While Runningwater considers Morrill "one of the most profound people to come to native cinema in a long time," Miss 501 received a lukewarm reception at Sundance. "He was making a native film, he was controlling the form of it, but there was never any native in the content. And nobody got it. they came wanting to see Indians."
As much as filmmaking was a priority, writing was Morrill's first love.

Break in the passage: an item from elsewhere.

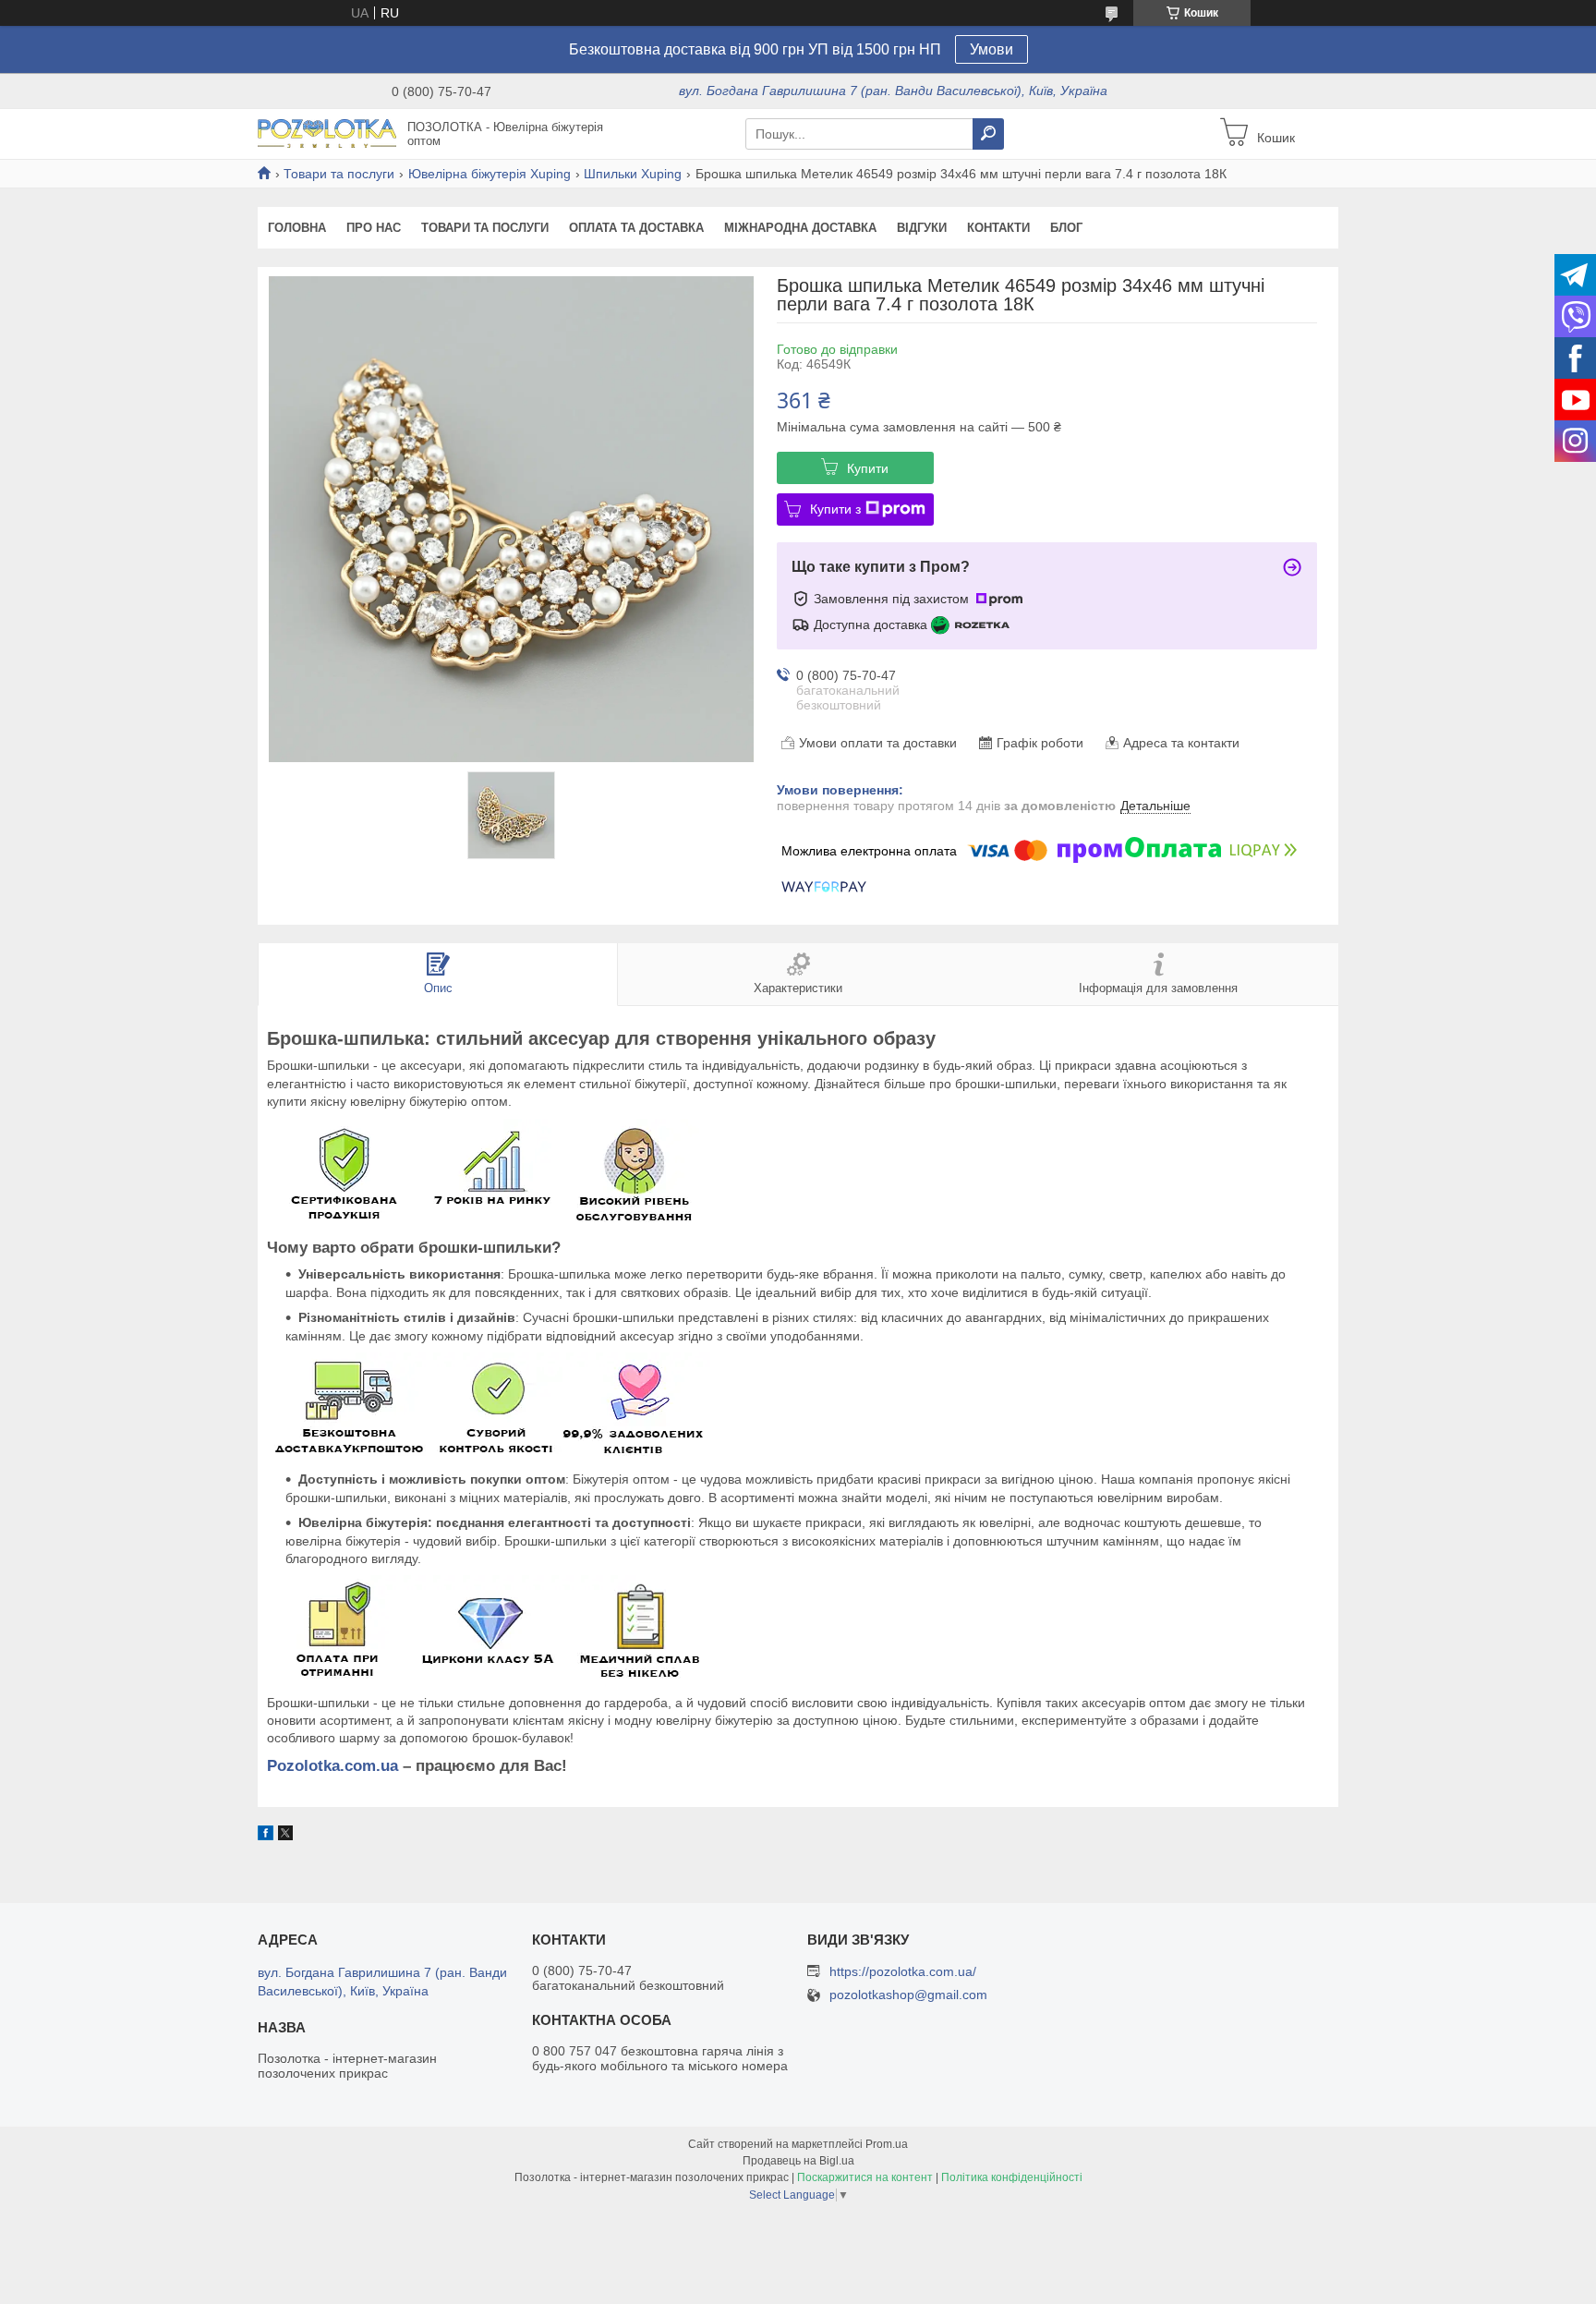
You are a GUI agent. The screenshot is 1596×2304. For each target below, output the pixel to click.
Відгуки (922, 228)
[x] (285, 1835)
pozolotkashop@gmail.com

He was perennially working on a novel he called DOUBT (A SELF-HELP MANUAL FOR THE (HYPER)MODERN INDIAN), and in January he workshopped his script 1985 at the prestigious Sundance Institute Arts Writing Program. "I and all my colleagues here at Sundance were taken aback with the imagery and content," Runningwater says. "He was being considered for the June filmmakers lab."
Upon returning from Sundance, however, his behaviour became increasingly erratic. "He was very tortured, and editing rooms are small," Asals says, "so you get to see that he would go really far out into irrational thinking, paranoid thinking."
He confided in his mother that he was fearful for his life.
If he did suffer from mental illness, depression or even schizophrenia, he would have refused medication because he did not believe in it. "He believed that basically nature gave [people with mental illness] the imperfection," Sterne recalls, "and this imperfection was the right of a shaman."
"He was always very encouraging and very positive," his mother says. "If you'd told me there was any person on this Earth going to commit suicide, I would have rated him as one of the last."
Clint Morrill,born on Jan. 16, 1970, in Edmonton; died on Feb. 25, 2002 in Toronto.
Miss 501: Portrait of Luck premieres in Toronto on May 17 at the Inside Out Film Festival.